A Robinhood apela a uma camada demográfica semelhante à que vê e aposta em desportos: 80% dos clientes são homens, com idade média de 37 anos.
Com um interface simples (há quem compare a um jogo móvel), e funcionalidades como permitir comprar frações de ações possibilitando por exemplo investir 100 dólares em ações da Amazon que valem cada uma mais de 2000 dólares, a transição para as bolsas fica muito fácil.
A Robinhood registou um crescimento extraordinário durante a pandemia, ao ponto de “investidor Robinhood” ser quase sinónimo de investidor sem grande experiência e capital.
As peças do puzzle parecem encaixar-se, pois um estudo da firma DataTrek Research revela que, entre as 20 ações mais detidas pelos investidores da Robinhood no final de maio/início de junho, a Nikola chegou a ser a segunda ação mais detida, e a Hertz a quarta.
As restantes ações incluíam empresas vítimas da pandemia, como linhas aéreas e companhias de cruzeiro, e tecnológicas populares, como a Apple, Amazon ou Tesla. Por enquanto, os “Robins dos Bosques” têm feito jus ao nome, pois estas ações têm tido um bom desempenho comparativamente ao mercado.
====================
### O QUE SE PEDE
Transcreva o trecho do texto sobre a Robinhood entre "Com um interface" e "fica muito fácil.", inclusive.
====================
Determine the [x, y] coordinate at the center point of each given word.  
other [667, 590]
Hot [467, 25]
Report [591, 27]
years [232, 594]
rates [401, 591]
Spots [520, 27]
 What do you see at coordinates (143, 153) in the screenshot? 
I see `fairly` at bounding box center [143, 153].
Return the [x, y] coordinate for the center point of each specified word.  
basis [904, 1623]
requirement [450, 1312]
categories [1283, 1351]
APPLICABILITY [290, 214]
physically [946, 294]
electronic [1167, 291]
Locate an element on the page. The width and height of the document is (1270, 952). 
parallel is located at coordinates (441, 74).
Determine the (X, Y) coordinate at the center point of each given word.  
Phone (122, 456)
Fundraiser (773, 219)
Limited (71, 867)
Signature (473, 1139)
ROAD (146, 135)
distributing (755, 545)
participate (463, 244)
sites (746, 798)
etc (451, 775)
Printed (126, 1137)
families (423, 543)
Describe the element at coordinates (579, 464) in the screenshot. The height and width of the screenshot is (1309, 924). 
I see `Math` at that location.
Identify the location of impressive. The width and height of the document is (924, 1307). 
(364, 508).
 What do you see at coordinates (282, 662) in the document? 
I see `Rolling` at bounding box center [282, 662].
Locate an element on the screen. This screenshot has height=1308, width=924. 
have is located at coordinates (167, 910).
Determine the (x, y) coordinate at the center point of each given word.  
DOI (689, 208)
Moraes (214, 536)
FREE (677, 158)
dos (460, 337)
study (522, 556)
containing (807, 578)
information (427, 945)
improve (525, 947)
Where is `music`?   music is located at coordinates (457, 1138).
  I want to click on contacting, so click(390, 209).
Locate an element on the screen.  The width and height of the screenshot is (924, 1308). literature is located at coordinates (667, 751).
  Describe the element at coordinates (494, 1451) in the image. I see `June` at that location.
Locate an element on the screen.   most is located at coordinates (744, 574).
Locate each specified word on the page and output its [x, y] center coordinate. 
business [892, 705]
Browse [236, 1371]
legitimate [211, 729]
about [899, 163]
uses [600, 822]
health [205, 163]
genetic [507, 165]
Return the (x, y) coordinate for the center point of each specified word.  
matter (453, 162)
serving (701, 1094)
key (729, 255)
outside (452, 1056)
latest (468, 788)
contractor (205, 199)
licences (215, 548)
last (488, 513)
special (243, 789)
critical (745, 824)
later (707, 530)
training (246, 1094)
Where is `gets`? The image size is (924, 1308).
====================
### RESOLUÇÃO
Com um interface simples (há quem compare a um jogo móvel), e funcionalidades como permitir comprar frações de ações possibilitando por exemplo investir 100 dólares em ações da Amazon que valem cada uma mais de 2000 dólares, a transição para as bolsas fica muito fácil.